Requirements: Count the lines in the records below that contain the string "Notices" and reply with the number alone.
§ §
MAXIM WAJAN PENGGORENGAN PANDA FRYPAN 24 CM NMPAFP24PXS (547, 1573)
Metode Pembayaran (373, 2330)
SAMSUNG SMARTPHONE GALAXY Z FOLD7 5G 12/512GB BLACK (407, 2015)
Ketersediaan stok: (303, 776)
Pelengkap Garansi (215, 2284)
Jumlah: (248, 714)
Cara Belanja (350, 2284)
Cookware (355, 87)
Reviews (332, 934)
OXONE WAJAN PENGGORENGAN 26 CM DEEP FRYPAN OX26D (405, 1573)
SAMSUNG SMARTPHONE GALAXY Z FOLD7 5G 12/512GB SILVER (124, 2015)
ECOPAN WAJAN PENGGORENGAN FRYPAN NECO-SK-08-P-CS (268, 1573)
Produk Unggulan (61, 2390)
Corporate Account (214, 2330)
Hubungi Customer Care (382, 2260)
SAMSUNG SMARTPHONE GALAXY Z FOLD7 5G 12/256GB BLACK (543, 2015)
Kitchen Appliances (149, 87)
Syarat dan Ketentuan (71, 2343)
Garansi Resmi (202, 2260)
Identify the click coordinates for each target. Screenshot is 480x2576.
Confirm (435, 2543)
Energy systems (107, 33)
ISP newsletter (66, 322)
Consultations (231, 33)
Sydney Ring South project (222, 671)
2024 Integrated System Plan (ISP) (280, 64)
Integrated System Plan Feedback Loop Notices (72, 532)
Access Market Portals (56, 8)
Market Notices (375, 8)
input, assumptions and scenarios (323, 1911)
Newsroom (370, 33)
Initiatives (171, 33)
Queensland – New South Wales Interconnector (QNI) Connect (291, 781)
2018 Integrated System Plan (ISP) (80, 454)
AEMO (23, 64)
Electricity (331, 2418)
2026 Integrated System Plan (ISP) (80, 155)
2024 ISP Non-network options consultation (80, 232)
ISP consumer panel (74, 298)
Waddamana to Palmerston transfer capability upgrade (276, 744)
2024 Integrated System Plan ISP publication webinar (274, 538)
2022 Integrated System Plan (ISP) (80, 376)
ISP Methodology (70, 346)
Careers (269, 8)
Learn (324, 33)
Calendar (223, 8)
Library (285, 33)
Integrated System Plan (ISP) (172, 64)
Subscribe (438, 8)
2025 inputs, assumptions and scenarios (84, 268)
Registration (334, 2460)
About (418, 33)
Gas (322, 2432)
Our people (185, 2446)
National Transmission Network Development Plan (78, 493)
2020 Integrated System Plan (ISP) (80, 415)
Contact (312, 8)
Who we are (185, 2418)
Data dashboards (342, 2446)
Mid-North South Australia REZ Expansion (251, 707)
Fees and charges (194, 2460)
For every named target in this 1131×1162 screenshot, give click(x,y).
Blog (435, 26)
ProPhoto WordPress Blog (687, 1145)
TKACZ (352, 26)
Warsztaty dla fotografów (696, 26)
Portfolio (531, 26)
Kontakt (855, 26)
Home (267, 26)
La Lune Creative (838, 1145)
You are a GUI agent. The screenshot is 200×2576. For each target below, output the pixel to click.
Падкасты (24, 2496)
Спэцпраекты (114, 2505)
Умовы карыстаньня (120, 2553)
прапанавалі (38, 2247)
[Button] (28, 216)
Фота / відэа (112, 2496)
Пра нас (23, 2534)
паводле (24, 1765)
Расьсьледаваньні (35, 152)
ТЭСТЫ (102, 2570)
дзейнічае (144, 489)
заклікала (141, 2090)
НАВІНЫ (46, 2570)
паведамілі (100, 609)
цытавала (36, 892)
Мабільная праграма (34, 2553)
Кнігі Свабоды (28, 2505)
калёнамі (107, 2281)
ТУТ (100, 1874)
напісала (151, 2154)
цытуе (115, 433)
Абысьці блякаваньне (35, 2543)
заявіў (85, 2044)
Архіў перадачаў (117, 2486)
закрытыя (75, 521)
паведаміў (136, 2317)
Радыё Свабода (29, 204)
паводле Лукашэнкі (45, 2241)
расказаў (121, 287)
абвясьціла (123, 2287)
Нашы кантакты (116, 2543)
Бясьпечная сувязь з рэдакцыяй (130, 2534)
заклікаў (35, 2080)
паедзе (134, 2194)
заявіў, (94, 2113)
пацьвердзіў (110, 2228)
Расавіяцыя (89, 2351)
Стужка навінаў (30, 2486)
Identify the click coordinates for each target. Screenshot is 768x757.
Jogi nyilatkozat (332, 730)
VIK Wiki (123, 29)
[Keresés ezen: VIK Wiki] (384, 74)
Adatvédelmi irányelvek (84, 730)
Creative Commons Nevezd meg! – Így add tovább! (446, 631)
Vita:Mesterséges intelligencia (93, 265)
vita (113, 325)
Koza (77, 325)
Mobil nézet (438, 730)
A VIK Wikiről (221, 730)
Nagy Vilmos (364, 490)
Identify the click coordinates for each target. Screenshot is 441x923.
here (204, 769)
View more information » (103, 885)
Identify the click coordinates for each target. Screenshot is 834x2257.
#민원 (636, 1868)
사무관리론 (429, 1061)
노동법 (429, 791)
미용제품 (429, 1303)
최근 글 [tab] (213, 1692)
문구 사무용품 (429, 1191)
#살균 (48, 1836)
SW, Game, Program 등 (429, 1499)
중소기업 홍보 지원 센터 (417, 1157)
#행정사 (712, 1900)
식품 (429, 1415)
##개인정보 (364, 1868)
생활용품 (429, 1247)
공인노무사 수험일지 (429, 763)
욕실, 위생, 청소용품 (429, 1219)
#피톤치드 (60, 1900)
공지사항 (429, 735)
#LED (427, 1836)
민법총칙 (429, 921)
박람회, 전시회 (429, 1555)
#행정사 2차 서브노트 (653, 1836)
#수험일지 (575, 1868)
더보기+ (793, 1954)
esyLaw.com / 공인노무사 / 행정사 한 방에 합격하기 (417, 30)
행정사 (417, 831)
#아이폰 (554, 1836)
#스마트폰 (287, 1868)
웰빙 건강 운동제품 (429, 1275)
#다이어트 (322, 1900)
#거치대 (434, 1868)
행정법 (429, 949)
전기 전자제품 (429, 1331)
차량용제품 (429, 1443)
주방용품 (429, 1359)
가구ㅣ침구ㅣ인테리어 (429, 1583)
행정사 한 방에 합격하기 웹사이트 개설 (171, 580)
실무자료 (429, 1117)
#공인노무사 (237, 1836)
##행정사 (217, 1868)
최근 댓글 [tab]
§ §
Expected answer: 2